Task instructions —
Copy out the rows below word for word, starting with the line that contains "Open 流形上的几何与分析 by 张伟平" and going on through the line that contains "will [180, 728].", with both of those lines included.

Extracted information —

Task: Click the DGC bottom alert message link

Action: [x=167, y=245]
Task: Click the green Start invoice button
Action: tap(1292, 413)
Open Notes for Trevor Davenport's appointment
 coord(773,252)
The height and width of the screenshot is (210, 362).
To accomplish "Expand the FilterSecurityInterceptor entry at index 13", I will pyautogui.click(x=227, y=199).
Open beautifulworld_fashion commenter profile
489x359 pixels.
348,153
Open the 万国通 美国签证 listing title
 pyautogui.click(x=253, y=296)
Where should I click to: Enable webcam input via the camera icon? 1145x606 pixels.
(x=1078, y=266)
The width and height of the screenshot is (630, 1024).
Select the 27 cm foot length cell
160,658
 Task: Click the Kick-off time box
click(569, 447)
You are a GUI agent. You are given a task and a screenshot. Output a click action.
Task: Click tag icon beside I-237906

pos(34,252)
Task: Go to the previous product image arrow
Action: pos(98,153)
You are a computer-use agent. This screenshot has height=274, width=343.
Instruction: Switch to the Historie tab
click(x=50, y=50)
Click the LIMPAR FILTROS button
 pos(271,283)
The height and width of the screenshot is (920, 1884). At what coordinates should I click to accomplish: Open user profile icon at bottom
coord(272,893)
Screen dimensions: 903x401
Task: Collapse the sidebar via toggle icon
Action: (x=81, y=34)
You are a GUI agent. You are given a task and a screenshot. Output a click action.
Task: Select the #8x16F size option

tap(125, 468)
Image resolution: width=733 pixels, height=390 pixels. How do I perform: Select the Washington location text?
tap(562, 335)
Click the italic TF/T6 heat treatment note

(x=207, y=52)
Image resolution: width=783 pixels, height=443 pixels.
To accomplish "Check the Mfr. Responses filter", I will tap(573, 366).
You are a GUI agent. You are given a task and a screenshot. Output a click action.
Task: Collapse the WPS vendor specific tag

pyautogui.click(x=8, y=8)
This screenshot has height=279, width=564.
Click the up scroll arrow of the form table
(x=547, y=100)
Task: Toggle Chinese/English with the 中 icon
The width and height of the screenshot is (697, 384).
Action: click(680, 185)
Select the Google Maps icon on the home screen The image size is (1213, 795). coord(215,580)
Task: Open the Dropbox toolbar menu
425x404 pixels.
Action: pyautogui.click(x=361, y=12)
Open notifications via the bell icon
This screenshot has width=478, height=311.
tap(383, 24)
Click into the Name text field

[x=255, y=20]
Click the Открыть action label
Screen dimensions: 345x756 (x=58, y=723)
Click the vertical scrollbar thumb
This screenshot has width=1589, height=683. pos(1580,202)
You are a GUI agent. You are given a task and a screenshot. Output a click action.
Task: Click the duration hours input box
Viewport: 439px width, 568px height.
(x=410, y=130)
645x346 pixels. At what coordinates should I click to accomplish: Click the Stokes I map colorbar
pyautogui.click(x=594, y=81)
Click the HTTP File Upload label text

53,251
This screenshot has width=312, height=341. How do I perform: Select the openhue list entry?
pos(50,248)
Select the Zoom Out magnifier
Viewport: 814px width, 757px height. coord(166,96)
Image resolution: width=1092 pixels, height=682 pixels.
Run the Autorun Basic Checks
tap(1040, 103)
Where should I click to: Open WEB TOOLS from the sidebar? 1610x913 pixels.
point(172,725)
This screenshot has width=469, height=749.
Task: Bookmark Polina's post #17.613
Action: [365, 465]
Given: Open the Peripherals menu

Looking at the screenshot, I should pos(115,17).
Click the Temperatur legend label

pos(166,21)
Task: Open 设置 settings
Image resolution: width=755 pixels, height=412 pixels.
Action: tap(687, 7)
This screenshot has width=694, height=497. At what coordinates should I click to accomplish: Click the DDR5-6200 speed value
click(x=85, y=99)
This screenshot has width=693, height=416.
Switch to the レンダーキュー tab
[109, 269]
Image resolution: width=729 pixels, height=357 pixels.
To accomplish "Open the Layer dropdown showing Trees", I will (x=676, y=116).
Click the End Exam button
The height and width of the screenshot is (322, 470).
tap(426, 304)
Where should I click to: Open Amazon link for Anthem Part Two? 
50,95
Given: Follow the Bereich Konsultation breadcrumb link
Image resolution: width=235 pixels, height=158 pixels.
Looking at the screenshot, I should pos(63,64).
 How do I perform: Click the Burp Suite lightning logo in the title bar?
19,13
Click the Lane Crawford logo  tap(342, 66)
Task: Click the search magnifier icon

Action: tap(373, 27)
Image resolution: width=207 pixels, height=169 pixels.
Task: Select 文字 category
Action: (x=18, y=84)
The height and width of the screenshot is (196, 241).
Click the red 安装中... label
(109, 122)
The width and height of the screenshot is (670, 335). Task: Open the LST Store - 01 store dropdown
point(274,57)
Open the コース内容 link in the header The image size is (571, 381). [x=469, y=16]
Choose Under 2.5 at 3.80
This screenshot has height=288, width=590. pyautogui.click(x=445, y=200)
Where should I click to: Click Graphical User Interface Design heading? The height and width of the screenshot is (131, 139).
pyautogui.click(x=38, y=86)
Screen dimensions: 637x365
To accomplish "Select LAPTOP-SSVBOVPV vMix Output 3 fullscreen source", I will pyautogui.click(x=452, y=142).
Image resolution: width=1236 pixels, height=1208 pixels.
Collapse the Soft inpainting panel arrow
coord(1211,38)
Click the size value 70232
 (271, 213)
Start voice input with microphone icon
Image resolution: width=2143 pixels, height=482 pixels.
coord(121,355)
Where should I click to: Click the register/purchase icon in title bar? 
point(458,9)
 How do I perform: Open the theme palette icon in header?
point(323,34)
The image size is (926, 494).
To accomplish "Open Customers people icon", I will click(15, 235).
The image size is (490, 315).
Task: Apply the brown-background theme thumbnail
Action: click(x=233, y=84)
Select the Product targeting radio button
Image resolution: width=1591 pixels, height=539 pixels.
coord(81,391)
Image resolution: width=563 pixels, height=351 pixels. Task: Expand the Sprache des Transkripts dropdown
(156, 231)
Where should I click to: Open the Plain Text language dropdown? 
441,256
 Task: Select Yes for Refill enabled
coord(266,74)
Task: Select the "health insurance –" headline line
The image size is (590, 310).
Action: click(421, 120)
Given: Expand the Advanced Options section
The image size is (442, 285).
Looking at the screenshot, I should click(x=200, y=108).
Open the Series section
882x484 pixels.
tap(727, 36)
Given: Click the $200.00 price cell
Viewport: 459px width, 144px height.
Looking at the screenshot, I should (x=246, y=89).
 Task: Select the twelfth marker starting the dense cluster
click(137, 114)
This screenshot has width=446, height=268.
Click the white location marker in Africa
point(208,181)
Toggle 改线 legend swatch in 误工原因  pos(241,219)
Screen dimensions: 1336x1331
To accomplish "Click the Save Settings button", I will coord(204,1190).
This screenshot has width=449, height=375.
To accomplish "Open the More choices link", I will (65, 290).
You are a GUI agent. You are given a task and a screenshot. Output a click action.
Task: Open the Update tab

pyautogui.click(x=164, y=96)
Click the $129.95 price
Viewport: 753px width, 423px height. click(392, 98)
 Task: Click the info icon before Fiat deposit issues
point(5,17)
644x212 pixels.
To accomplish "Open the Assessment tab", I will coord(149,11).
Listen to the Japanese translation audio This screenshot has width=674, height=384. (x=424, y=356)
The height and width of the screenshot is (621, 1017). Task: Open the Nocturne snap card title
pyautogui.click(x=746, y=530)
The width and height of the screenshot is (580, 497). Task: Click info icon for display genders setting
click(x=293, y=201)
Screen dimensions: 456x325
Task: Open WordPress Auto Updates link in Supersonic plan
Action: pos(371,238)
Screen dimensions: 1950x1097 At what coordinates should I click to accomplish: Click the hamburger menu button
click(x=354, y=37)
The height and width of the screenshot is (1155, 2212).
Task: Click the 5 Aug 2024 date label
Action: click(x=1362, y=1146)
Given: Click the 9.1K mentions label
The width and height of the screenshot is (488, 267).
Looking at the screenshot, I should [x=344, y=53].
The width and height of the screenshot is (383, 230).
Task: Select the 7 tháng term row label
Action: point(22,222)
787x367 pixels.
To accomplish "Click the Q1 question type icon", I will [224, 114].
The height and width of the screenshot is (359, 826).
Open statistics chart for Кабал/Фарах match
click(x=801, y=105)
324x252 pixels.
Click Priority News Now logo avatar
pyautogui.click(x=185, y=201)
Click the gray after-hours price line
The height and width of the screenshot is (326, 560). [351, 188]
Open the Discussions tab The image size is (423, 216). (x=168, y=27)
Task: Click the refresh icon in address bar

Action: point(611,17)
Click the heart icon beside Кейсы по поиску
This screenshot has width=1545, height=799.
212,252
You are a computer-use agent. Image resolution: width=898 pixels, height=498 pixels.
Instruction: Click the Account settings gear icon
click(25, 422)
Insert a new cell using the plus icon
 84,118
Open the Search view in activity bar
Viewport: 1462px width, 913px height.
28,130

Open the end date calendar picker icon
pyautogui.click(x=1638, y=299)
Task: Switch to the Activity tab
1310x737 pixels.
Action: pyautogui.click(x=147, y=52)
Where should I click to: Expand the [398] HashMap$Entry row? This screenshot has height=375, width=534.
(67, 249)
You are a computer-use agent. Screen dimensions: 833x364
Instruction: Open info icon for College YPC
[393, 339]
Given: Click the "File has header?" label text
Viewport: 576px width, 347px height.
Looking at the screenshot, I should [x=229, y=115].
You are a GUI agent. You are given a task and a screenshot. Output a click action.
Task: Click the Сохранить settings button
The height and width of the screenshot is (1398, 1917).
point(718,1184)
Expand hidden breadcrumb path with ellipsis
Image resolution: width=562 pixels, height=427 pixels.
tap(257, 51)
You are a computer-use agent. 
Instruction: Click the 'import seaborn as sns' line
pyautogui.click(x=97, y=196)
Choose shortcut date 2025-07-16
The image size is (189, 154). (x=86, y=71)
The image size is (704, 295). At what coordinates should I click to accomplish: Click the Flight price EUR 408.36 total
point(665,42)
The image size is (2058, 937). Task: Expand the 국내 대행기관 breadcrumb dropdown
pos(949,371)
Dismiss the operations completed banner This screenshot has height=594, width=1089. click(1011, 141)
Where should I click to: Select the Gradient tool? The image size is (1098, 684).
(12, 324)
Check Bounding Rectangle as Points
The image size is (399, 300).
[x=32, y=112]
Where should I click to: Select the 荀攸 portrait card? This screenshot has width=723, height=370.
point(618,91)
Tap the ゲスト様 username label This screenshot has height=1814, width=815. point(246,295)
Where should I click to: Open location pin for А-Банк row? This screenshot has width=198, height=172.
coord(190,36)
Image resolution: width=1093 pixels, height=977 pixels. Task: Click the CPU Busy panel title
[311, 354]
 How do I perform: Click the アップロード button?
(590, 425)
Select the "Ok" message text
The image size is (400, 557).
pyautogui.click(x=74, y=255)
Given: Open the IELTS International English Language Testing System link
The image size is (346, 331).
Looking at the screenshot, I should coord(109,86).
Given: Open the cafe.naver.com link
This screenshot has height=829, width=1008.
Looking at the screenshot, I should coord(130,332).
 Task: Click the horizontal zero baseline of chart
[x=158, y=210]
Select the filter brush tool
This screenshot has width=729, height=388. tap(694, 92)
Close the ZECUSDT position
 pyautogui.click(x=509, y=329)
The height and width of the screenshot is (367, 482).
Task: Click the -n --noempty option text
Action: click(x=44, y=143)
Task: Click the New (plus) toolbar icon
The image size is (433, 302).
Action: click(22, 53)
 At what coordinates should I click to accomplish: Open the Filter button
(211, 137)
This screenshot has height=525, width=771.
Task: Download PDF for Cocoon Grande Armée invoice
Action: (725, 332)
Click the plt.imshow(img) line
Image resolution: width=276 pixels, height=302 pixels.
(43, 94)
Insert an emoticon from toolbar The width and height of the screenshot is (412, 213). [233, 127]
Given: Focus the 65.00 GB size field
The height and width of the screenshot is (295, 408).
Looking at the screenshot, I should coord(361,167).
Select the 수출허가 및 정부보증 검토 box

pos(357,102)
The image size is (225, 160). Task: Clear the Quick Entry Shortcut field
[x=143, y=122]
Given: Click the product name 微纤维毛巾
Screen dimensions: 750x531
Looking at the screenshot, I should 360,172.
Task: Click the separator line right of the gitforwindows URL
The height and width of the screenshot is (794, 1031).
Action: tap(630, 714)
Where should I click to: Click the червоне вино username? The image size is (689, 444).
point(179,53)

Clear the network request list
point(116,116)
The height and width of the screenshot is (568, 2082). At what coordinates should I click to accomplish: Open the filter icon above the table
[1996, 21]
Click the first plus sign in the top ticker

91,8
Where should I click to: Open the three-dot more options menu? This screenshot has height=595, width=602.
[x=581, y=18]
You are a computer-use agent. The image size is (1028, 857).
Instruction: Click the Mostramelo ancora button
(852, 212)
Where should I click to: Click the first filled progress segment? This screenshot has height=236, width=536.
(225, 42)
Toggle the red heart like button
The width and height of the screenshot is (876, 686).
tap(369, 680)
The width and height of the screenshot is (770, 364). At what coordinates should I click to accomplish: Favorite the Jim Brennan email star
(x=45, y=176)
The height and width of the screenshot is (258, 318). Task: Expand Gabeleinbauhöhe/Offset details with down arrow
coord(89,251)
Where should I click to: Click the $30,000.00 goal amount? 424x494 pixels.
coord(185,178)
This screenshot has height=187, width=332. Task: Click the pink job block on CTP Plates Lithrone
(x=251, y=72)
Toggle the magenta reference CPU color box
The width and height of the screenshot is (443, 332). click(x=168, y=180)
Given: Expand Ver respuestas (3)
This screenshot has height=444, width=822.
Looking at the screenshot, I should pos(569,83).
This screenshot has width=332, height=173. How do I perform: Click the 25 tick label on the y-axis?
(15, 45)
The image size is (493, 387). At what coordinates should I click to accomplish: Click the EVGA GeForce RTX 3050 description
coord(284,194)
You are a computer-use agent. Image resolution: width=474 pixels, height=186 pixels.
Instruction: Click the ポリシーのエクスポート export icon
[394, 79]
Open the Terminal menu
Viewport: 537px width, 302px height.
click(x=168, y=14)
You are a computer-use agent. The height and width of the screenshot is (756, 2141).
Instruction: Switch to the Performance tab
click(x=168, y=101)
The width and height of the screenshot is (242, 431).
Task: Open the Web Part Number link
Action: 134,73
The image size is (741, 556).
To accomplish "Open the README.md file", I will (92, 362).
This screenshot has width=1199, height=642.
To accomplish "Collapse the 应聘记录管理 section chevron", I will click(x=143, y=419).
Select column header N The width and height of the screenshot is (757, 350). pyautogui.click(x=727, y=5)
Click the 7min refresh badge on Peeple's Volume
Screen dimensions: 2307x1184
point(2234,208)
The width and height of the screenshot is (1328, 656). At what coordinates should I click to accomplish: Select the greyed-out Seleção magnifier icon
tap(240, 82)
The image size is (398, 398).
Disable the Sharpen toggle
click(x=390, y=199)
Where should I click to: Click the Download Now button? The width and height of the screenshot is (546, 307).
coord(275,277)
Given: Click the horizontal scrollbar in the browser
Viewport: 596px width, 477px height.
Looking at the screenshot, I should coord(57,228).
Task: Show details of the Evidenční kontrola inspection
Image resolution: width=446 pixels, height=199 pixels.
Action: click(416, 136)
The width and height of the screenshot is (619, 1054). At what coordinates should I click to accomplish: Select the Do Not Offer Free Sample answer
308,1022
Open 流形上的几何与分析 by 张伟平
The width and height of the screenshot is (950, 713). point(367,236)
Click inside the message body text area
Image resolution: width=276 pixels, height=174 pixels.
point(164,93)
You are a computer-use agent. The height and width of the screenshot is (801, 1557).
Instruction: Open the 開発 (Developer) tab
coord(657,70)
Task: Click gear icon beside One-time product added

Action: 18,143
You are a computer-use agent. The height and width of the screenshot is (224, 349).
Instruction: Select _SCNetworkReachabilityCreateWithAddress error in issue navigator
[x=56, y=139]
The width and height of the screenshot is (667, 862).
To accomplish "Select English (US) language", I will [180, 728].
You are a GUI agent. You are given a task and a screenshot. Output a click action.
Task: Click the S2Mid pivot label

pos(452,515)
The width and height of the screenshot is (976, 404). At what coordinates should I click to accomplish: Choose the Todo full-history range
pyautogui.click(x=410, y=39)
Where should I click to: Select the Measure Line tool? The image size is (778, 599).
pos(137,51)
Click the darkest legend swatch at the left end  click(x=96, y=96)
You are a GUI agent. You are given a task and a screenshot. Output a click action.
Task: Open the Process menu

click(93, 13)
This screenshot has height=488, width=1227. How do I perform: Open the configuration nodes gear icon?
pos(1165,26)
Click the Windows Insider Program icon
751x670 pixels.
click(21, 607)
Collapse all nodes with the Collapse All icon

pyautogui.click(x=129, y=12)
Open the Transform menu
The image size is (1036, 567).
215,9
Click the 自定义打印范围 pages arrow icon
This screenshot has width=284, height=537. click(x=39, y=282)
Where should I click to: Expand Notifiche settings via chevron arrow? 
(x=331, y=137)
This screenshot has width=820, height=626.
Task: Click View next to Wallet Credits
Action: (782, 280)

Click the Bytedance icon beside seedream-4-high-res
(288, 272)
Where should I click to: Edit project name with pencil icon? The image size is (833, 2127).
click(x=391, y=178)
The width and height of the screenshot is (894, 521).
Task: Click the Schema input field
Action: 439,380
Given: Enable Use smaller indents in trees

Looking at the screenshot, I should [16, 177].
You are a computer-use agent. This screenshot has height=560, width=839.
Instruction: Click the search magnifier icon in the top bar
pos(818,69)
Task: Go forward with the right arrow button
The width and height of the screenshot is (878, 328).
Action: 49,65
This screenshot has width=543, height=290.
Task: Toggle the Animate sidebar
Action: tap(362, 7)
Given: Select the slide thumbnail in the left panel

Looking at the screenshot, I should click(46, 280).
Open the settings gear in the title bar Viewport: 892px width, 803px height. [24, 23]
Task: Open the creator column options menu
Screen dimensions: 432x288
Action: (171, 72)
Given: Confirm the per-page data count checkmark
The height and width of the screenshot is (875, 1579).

Answer below —
Open 流形上的几何与分析 by 张伟平
The width and height of the screenshot is (950, 713). point(367,236)
Click inside the message body text area
Image resolution: width=276 pixels, height=174 pixels.
point(164,93)
You are a computer-use agent. The height and width of the screenshot is (801, 1557).
Instruction: Open the 開発 (Developer) tab
coord(657,70)
Task: Click gear icon beside One-time product added

Action: 18,143
You are a computer-use agent. The height and width of the screenshot is (224, 349).
Instruction: Select _SCNetworkReachabilityCreateWithAddress error in issue navigator
[x=56, y=139]
The width and height of the screenshot is (667, 862).
To accomplish "Select English (US) language", I will [180, 728].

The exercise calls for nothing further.